Greetings! Anna and I both took a hiatus from posting, but there’s no time like the new year to start fresh, right? Unlike Anna, I do embrace resolutions. I need all the inspiration I can get. Magazine articles. Upworthy posts. Mind-body-health newsletters. Bring it on.
I struggle with balancing self and world awareness with my parenting, so cues and reminders help. Authenticity comes up again and again, as does Self Love. In my life, that means being more outwardly honest when my inner critic is raging. And wouldn’t you know the Universe cooked up a little practice session for me this morning.
I had been walking a great distance in the cold with my three-year-old in the Ergo after dropping off my daughter at school. Little Guy was so patient, so I told him we’d walk to a nearby bakery and grab him a cookie. It is on a very diverse college campus, and I had always figured that the staff would be cued in to providing professional service. I scanned behind the counter for one particular worker I was hoping to avoid – oh wait, she’s here right in front of me. Before I can give my order, the other worker at the till says “Your daughter has such beautiful hair.” My son’s hair looks feminine at first glance, so I generally let a stranger’s first comment go. The worker I was trying to avoid adds, “Oh yes, such a pretty girl.” I politely correct them, but here it comes, I can feel it. The Avoidee says, “WHAT? He looks just like a girl! I can’t believe that’s not a girl!”
This is, in fact, the same thing that she has said the past four times I have come in with my son. Each time, I let her comment slide by and just moved on with my business. I understand that it’s difficult to remember details about the people that you serve in a customer service situation. The fourth conversation about my feminine-looking boy showed me that I might be having this conversation as long as I let it continue. And I expect that perhaps she didn’t understand that her repeated comments were inappropriate at all. It was time to find my voice.
“You say this about my son each time we come in, and it’s not polite.” The worker behind the till backed me up and said, “That’s not polite to say that”. Then she proceeded to look at my son and say, “How was your Christmas? Did Santa come visit you?”

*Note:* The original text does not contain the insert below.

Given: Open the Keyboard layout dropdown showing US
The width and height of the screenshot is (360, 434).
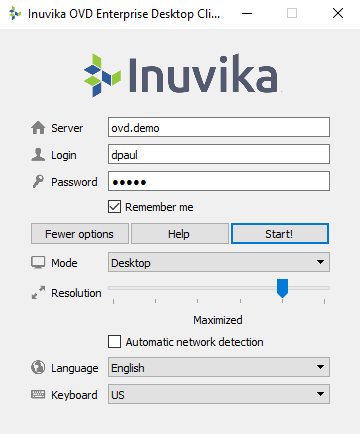Looking at the screenshot, I should point(219,394).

Now I really had to let things slide here because I was feeling like I was going to have to provide a full-length lecture on cultural competence and sensitivity training for the workplace for these people. How does she know we celebrate Christmas? I understand that it can be difficult to drum up conversation with a three-year-old, but if either of them had let me get my order of one single cookie out then they could have asked him about that instead.
So much attention has been placed on how we talk to young girls in American society with an emphasis on all things regarding their appearance. I urge us all to take a step back even further and ask ourselves how we talk to all of our children. Are we talking to children directly or commenting about them to their parents? Did we notice whether this young child has shown signs of wanting to participate in a conversation? Are we really saying something to this child that he or she has an interest in or capacity to grasp, or are we just trying to involve ourselves in a conversation?